AMI printemps-été 2027 : la liberté comme fil conducteur

Le 24 juin, sur le boulevard Raspail à Paris, Alexandre Mattiussi présentait la collection printemps-été 2027 d’Ami dans un cadre particulier : l’ancien bâtiment de la Fondation Cartier, cette structure entièrement vitrée conçue par Jean Nouvel, construite autour d’un jardin et de son grand cèdre centenaire. Un lieu qui reflète parfaitement l’état d’esprit de la marque : partir de ce qui existe, des moments ordinaires et extraordinaires de la vie, pour construire quelque chose de beau.

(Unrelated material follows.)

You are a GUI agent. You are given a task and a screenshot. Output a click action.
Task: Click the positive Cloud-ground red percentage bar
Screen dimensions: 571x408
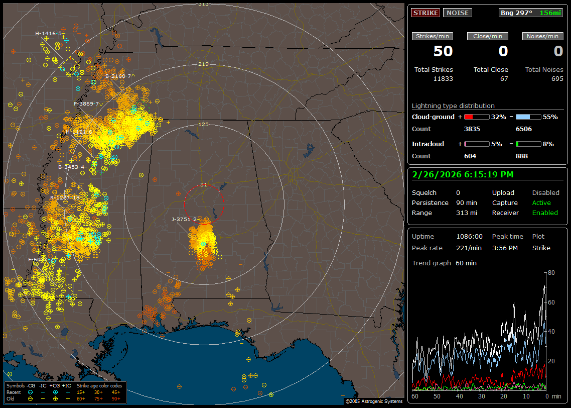pos(476,117)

Avec la canicule, les invités, de Catherine Deneuve à l’acteur japonais Shuzo Ohira en passant par le chanteur coréen Choi Jong-ho, étaient accueillis avec des éventails frappés du logo Ami et une sélection de cocktails aux teintes annonçant déjà les couleurs de la saison.

Le grand mélange

L’idée centrale de cette collection tient dans une phrase : un vêtement ne devrait jamais contraindre. Pour le démontrer, Mattiussi s’est amusé à assembler des pièces que l’on n’associe pas spontanément. Les shorts de bain courts et longs étaient associés à des mocassins, et surtout à des ensembles veste, chemise et cravate, voire à des trenchs sable.

Un modèle portait chemise et cravate sous une robe à fines bretelles très échancrée. L’effet est déconcertant au premier regard, libérateur au second.

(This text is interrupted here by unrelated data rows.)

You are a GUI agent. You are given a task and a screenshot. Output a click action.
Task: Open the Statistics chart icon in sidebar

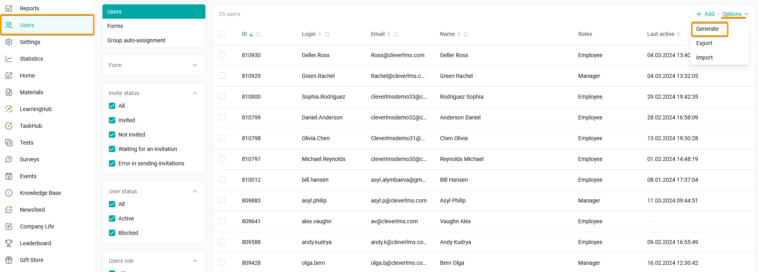pyautogui.click(x=9, y=59)
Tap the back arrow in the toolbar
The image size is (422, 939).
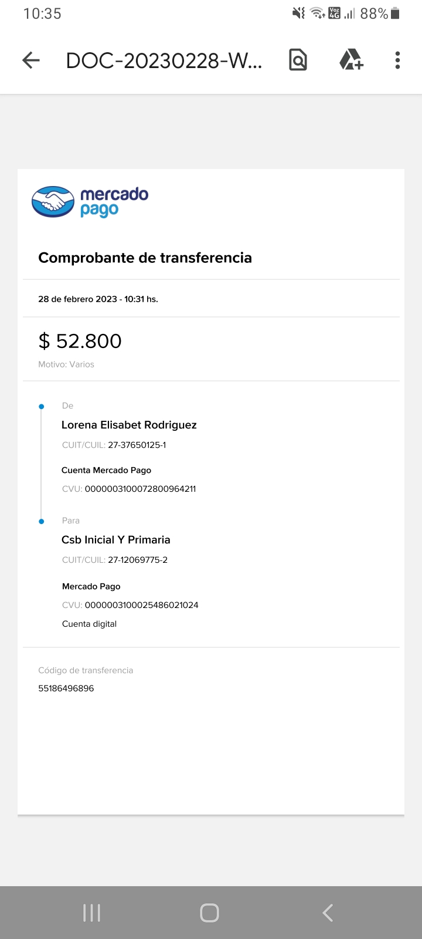tap(30, 60)
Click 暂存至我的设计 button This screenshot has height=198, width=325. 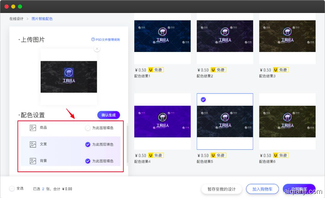tap(221, 189)
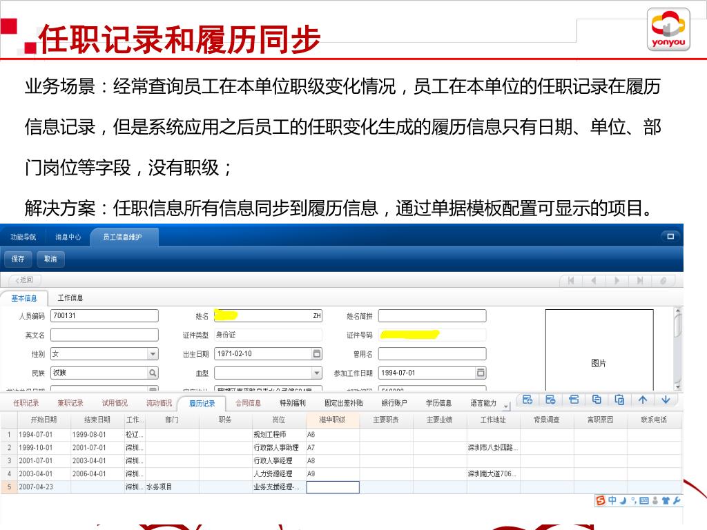Click the 取消 button
The image size is (707, 530).
[50, 259]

C’est une manière de dire que la garde-robe n’a pas à suivre de règles immuables, que le formel et le balnéaire peuvent coexister, que la cravate peut accompagner un short, que l’élégance n’est pas affaire de catégories.

Matières, couleurs, volumes

La première partie du défilé jouait le rouge rubis emblématique d’Ami contre du noir et du bleu, tantôt cobalt, tantôt ciel. La palette s’élargissait ensuite : ocre, bordeau, vert, blanc cassé, jaune, parfois rendu doré par des reflets ostentatoires sur trenchs et pantalons fluides.

Les matières techniques côtoyaient popelines, laines fines et soieries. Le jeu entre mat et brillant donnait du dynamisme à l’ensemble. Les rayures alternaient entre la verticale et l’horizontale, tandis que jupes et robes s’ornaient de disques translucides réfléchissants, associés à des polos rayés à triple nuance.

La conclusion en blanc

Le show se terminait sur une note plus calme et lumineuse. Des modèles clairs et uniformes proposaient vestes en jean, jupes fuseaux, teddys, cache-poussière et chemises à poches militaires. Le blanc comme réponse à la chaleur, pratique et élégant à la fois. Une façon de clore le défilé sur l’essentiel : des vêtements que l’on a envie de porter.